§ MATERIAL SUPPLIED
───
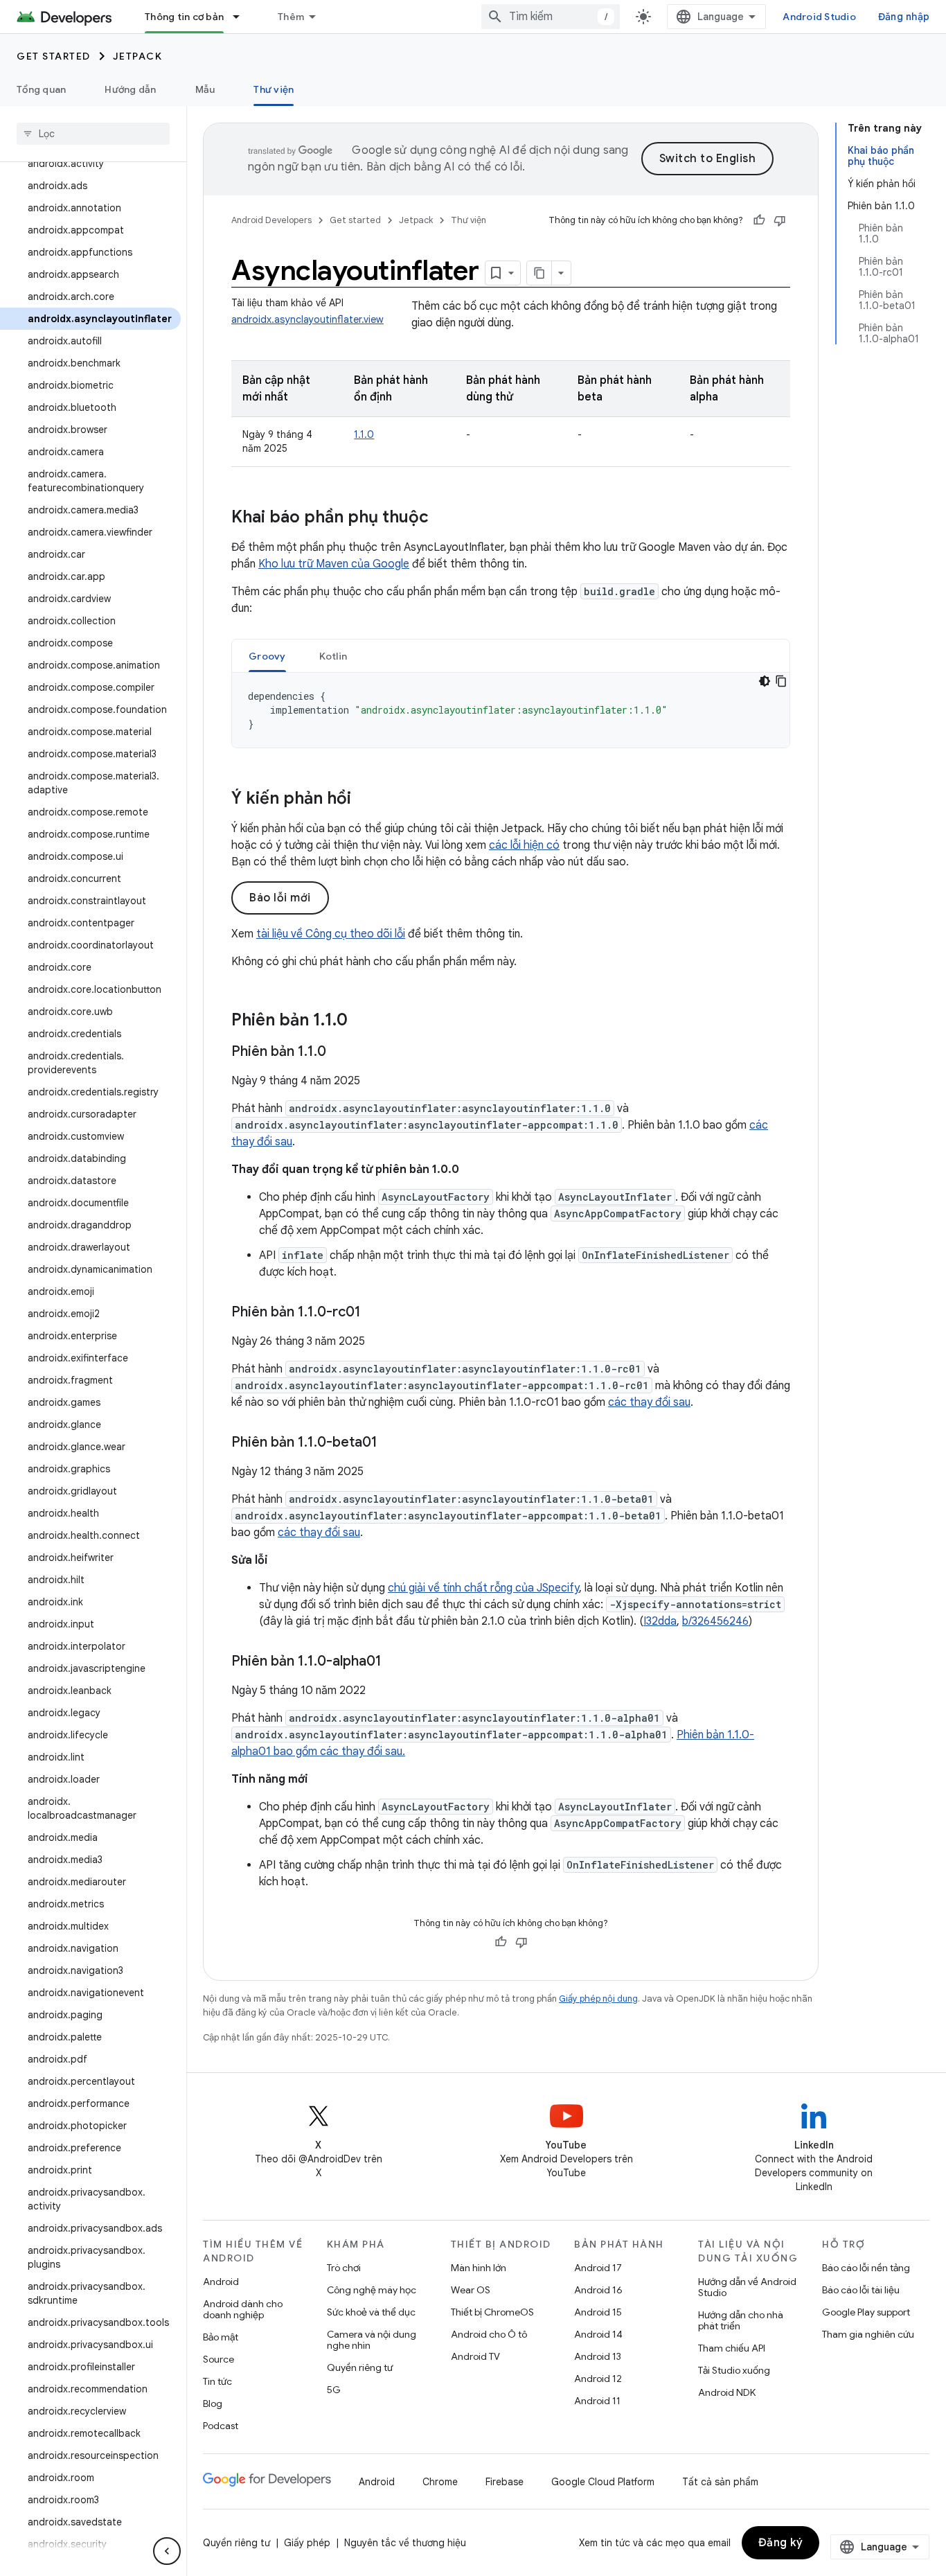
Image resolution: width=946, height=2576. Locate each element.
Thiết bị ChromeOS (492, 2312)
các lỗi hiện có (524, 845)
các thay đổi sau (649, 1402)
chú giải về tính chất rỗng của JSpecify (483, 1588)
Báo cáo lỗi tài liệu (861, 2290)
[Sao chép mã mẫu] (781, 681)
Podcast (220, 2425)
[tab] (267, 655)
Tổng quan (41, 89)
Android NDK (727, 2392)
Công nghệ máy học (371, 2290)
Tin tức (217, 2381)
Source (218, 2359)
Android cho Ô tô (489, 2334)
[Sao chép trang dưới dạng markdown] (539, 273)
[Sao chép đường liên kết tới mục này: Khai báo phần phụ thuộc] (442, 518)
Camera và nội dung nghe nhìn (371, 2340)
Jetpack (138, 56)
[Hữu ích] (759, 220)
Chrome (440, 2482)
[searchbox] (93, 134)
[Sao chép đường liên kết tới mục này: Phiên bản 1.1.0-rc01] (375, 1313)
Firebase (504, 2482)
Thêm (291, 16)
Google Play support (866, 2312)
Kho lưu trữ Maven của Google (333, 564)
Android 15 (598, 2312)
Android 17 (598, 2267)
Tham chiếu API (731, 2348)
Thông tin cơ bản (184, 16)
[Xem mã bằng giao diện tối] (764, 681)
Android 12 (598, 2378)
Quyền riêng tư (360, 2367)
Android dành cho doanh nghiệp (243, 2309)
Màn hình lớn (478, 2267)
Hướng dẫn (130, 89)
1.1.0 (364, 434)
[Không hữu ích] (779, 220)
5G (334, 2389)
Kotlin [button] (333, 656)
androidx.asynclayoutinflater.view (307, 319)
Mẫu (205, 89)
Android (221, 2281)
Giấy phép (307, 2542)
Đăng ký (780, 2543)
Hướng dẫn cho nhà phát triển (740, 2320)
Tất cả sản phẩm (720, 2482)
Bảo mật (220, 2337)
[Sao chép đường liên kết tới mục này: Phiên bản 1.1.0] (361, 1021)
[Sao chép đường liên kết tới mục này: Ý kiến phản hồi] (365, 799)
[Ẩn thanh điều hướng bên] (167, 2551)
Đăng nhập (903, 16)
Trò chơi (344, 2267)
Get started (54, 56)
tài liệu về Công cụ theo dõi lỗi (330, 934)
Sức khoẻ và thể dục (371, 2312)
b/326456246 (715, 1621)
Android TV (475, 2356)
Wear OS (470, 2290)
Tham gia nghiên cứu (868, 2334)
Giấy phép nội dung (598, 1998)
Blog (212, 2403)
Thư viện (273, 89)
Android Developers (271, 220)
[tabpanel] (510, 710)
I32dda (660, 1621)
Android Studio (819, 16)
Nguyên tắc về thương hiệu (405, 2542)
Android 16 (598, 2290)
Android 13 (597, 2356)
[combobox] (550, 16)
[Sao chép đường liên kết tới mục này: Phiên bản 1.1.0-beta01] (391, 1443)
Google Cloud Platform (602, 2482)
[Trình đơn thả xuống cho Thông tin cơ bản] (242, 16)
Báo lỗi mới (280, 898)
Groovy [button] (267, 656)
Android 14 (598, 2334)
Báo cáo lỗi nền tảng (866, 2267)
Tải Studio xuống (734, 2370)
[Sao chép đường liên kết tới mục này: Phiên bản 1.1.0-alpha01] (395, 1662)
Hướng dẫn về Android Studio (747, 2287)
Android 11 (597, 2400)
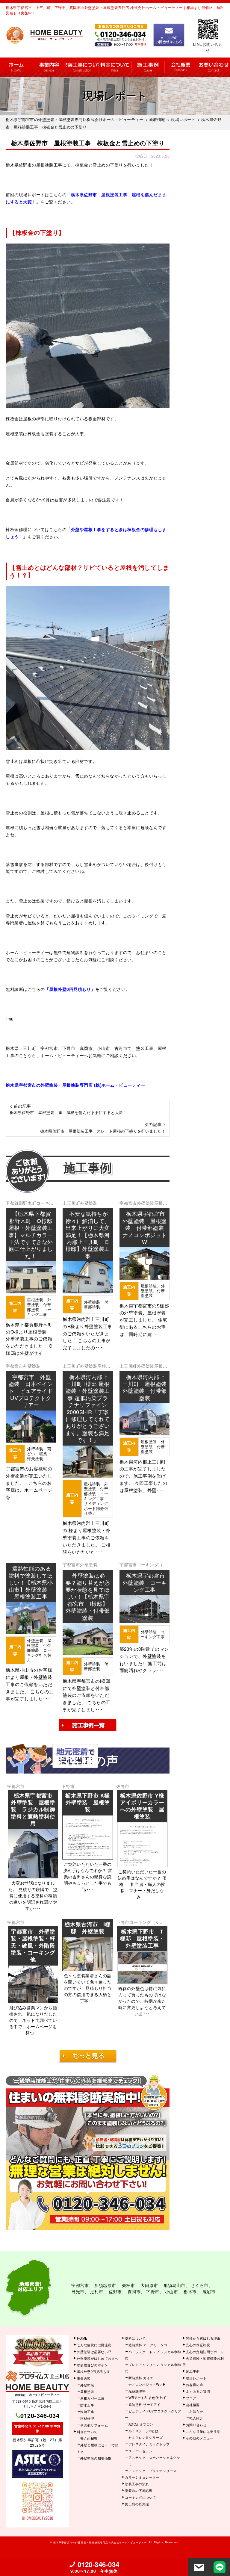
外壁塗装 (88, 1203)
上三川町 (71, 1203)
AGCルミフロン (140, 2424)
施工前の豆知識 (137, 2503)
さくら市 (199, 2285)
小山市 (171, 2291)
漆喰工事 (87, 2411)
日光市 (77, 2291)
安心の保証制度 (198, 2344)
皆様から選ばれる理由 (203, 2338)
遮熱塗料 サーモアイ (144, 2404)
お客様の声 (194, 2384)
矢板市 (128, 2285)
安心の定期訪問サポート (205, 2351)
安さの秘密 (89, 2438)
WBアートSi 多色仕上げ (147, 2397)
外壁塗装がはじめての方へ (97, 2358)
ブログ (191, 2397)
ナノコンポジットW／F (146, 2384)
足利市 (96, 2291)
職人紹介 (196, 2417)
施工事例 (147, 67)
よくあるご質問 (198, 2391)
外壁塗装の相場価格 (95, 2458)
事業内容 (49, 67)
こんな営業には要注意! (204, 2431)
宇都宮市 (128, 1203)
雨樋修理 (87, 2418)
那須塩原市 (105, 2285)
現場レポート (196, 2378)
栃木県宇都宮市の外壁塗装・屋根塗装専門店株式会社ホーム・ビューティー (100, 2542)
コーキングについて (140, 2497)
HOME (16, 67)
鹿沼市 (209, 2291)
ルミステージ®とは (143, 2430)
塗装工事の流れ (82, 67)
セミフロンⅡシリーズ (145, 2437)
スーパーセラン (140, 2450)
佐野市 (122, 1786)
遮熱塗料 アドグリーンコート (151, 2344)
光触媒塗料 (137, 2390)
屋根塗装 (87, 2391)
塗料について (135, 2338)
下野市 (68, 1786)
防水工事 (87, 2405)
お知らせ (196, 2411)
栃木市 (190, 2291)
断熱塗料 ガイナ (141, 2377)
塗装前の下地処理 (138, 2490)
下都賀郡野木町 (21, 1203)
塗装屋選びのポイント (94, 2364)
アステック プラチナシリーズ (152, 2470)
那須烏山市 (174, 2285)
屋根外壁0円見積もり (93, 2371)
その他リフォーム (94, 2425)
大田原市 (149, 2285)
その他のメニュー (200, 2438)
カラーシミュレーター (142, 2477)
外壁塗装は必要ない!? (94, 2351)
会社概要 (180, 67)
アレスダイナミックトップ (149, 2444)
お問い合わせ (213, 67)
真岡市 (134, 2291)
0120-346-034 (39, 2415)
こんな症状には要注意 (94, 2344)
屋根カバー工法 (92, 2398)
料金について (115, 67)
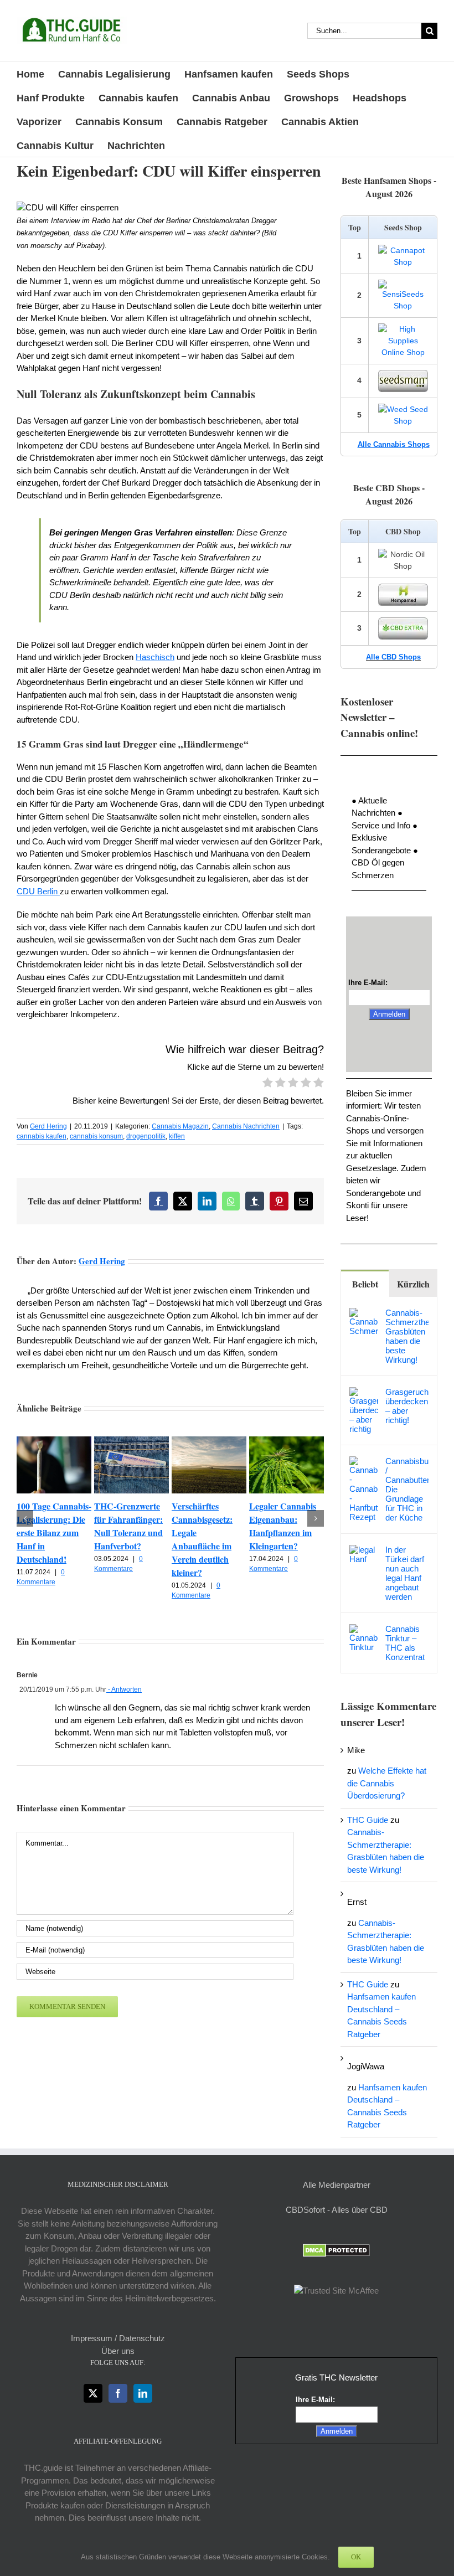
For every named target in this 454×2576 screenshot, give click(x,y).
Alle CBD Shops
───
§ WHAT TO DO
The exact lines of the material above starting at the one that contains "Quyền riêng tư (360, 2367)" and ending at the one that contains "Sức khoẻ và thể dục (371, 2312)" are what to retype; leave out everything else.

§ SOLUTION FOR THIS TASK
Quyền riêng tư (360, 2367)
Android dành cho doanh nghiệp (243, 2309)
Màn hình lớn (478, 2267)
Hướng dẫn (130, 89)
1.1.0 (364, 434)
[Không hữu ích] (779, 220)
5G (334, 2389)
Kotlin [button] (333, 656)
androidx.asynclayoutinflater.view (307, 319)
Mẫu (205, 89)
Android (221, 2281)
Giấy phép (307, 2542)
Đăng ký (780, 2543)
Hướng dẫn cho nhà phát triển (740, 2320)
Tất cả sản phẩm (720, 2482)
Bảo mật (220, 2337)
[Sao chép đường liên kết tới mục này: Phiên bản 1.1.0] (361, 1021)
[Sao chép đường liên kết tới mục này: Ý kiến phản hồi] (365, 799)
[Ẩn thanh điều hướng bên] (167, 2551)
Đăng nhập (903, 16)
Trò chơi (344, 2267)
Get started (54, 56)
tài liệu về Công cụ theo dõi lỗi (330, 934)
Sức khoẻ và thể dục (371, 2312)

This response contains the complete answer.